→ Exercise details
Copy, without a single change, each line from the one that holds "The height and" to the bottom of the entries below, and drop any pictures.

→ Source records
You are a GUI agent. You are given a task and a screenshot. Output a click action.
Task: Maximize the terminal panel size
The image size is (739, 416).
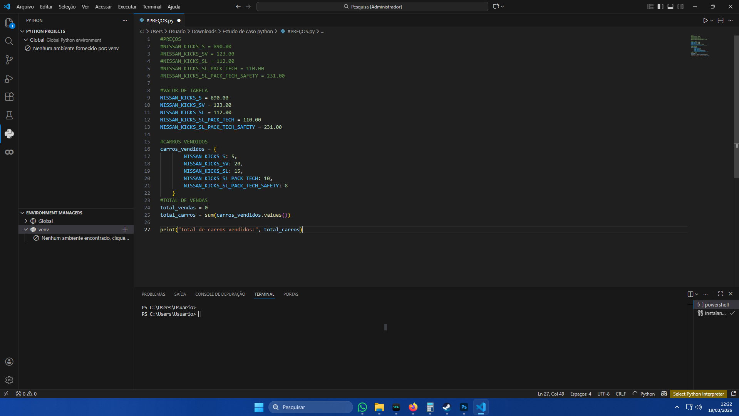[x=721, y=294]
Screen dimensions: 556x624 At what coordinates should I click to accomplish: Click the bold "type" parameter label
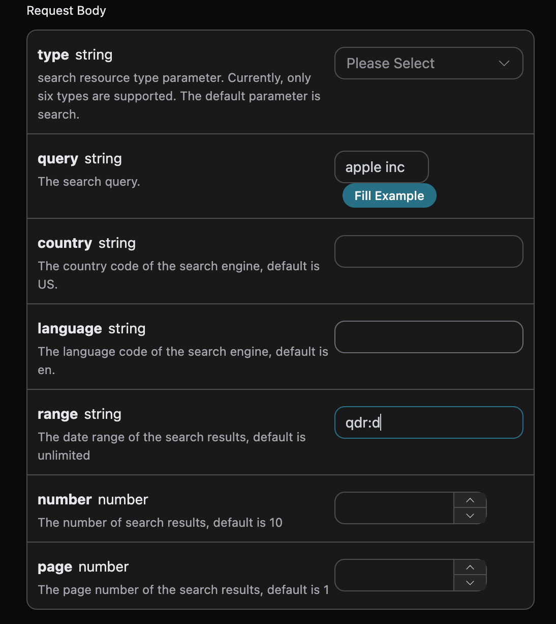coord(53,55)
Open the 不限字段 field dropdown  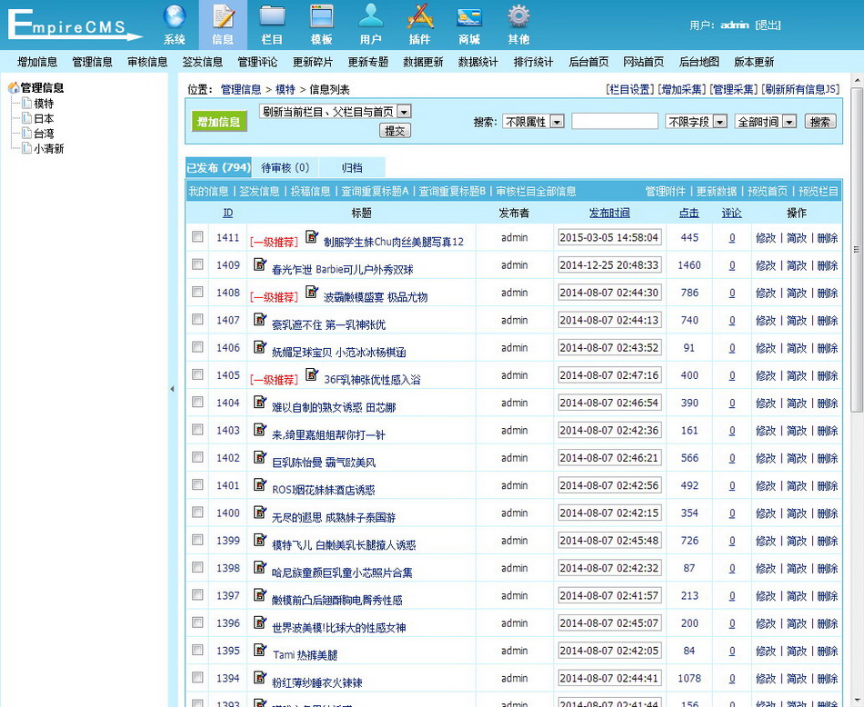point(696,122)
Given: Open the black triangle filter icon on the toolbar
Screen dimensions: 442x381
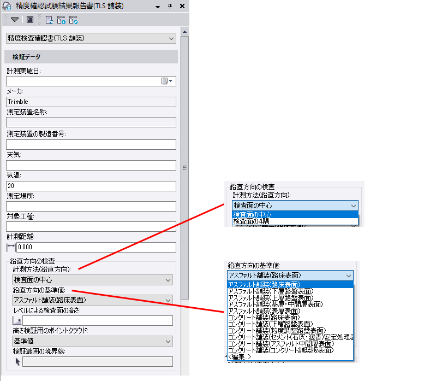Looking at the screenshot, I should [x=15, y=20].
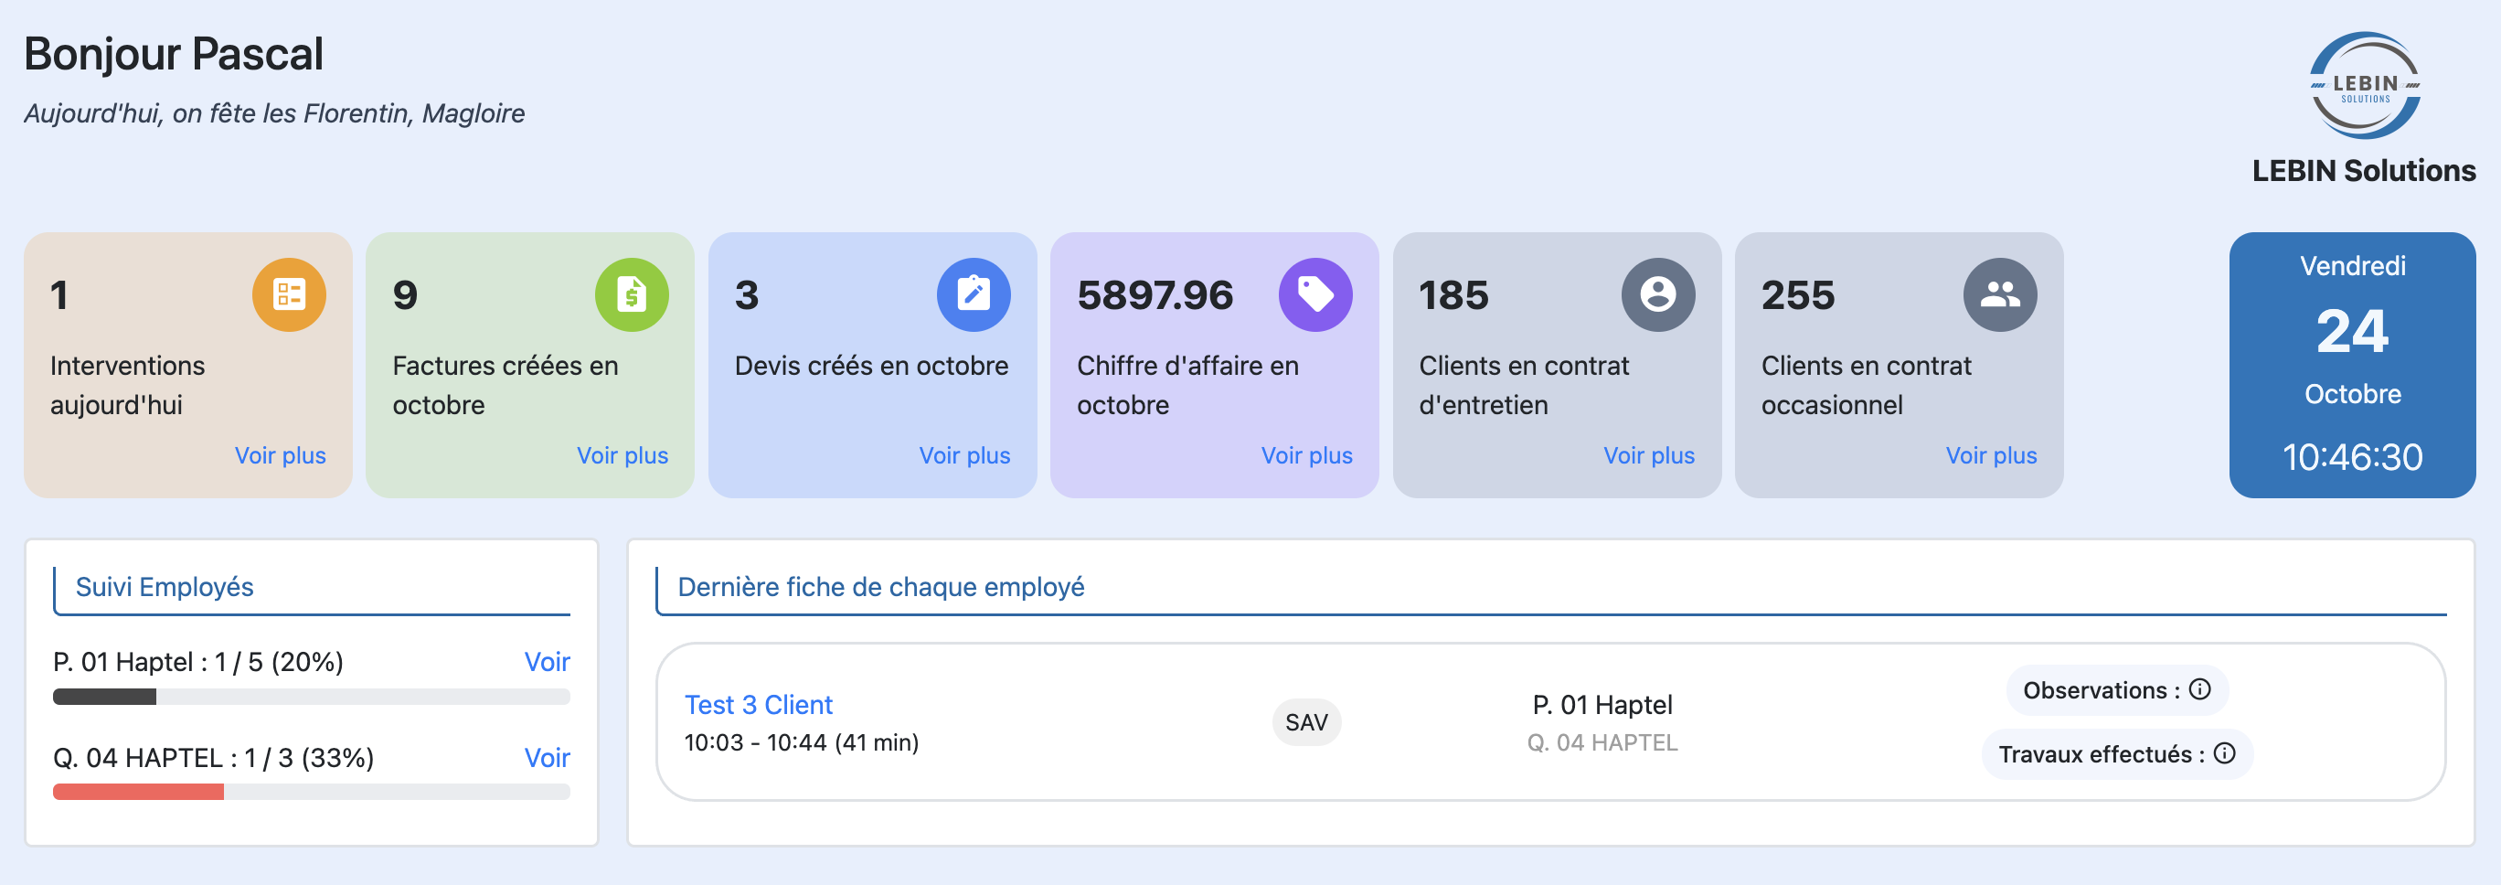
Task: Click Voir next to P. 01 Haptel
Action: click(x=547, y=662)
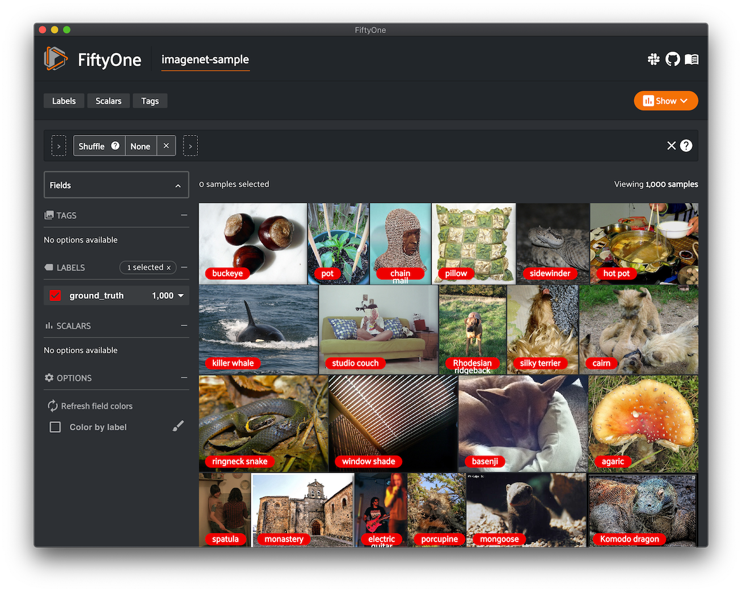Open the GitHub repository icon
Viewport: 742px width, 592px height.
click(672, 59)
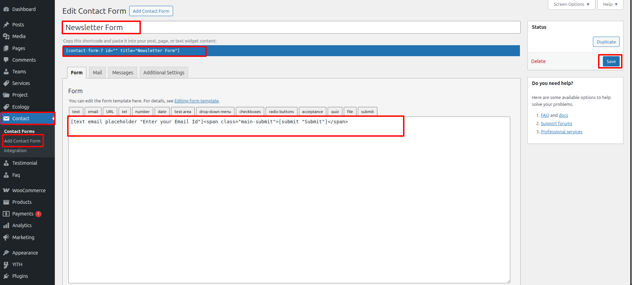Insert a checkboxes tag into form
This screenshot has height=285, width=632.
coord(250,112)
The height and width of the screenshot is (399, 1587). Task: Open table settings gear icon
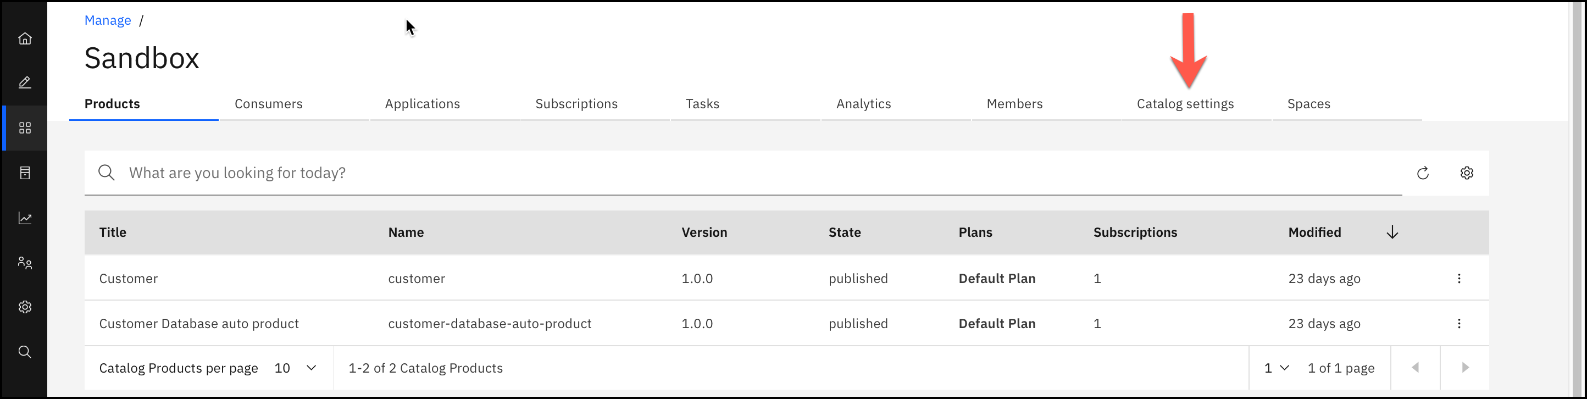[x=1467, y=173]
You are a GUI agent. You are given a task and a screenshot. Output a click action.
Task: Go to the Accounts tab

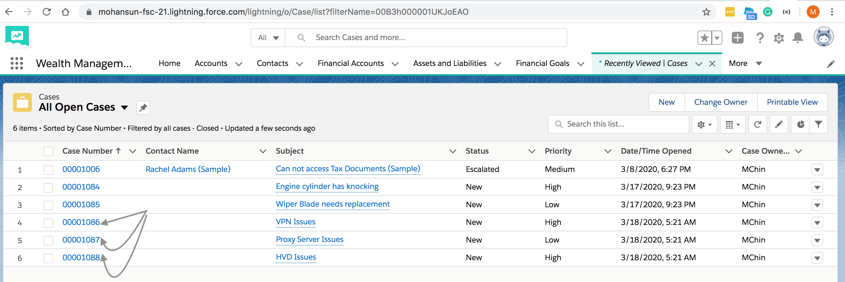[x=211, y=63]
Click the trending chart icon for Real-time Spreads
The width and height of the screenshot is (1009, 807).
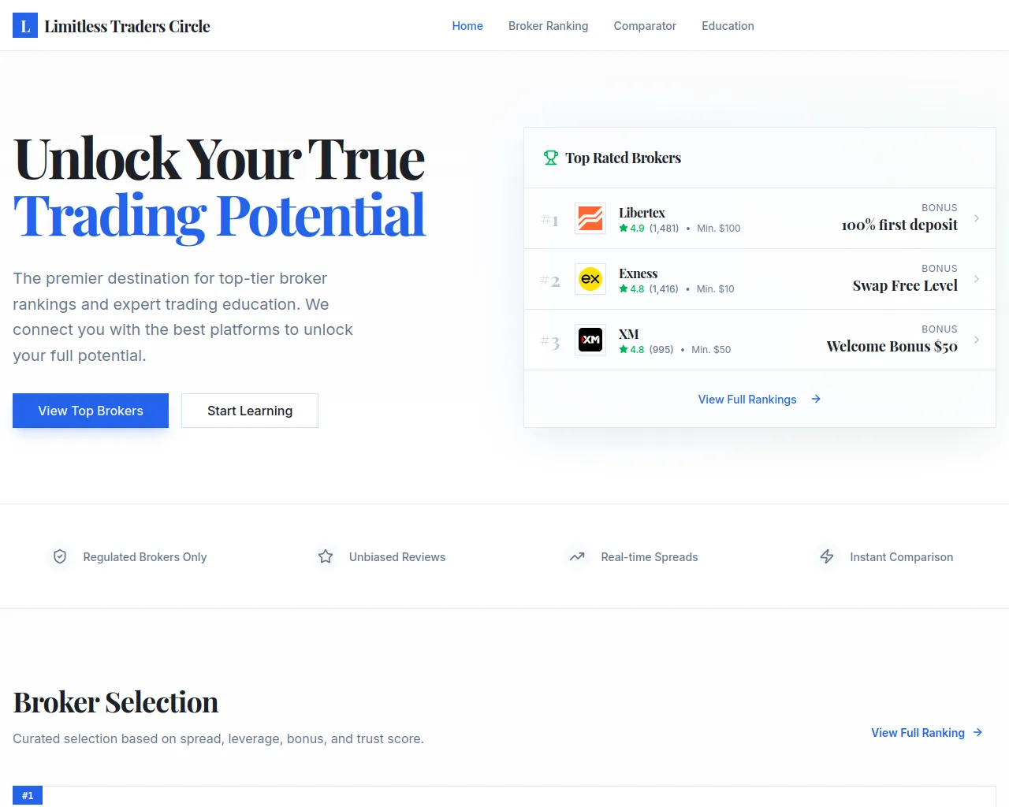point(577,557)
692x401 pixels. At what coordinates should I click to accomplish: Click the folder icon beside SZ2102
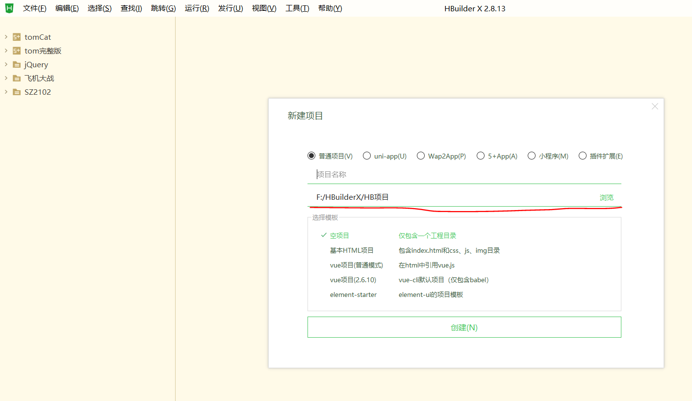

→ Exercise answer
The height and width of the screenshot is (399, 1587). Task: Open table settings gear icon
[x=1467, y=173]
You are a GUI agent. You are given a task and a screenshot. Output a click action.
Task: Go to the Accounts tab

[x=211, y=63]
Click the trending chart icon for Real-time Spreads
The width and height of the screenshot is (1009, 807).
point(577,557)
692x401 pixels. At what coordinates should I click to accomplish: Click the folder icon beside SZ2102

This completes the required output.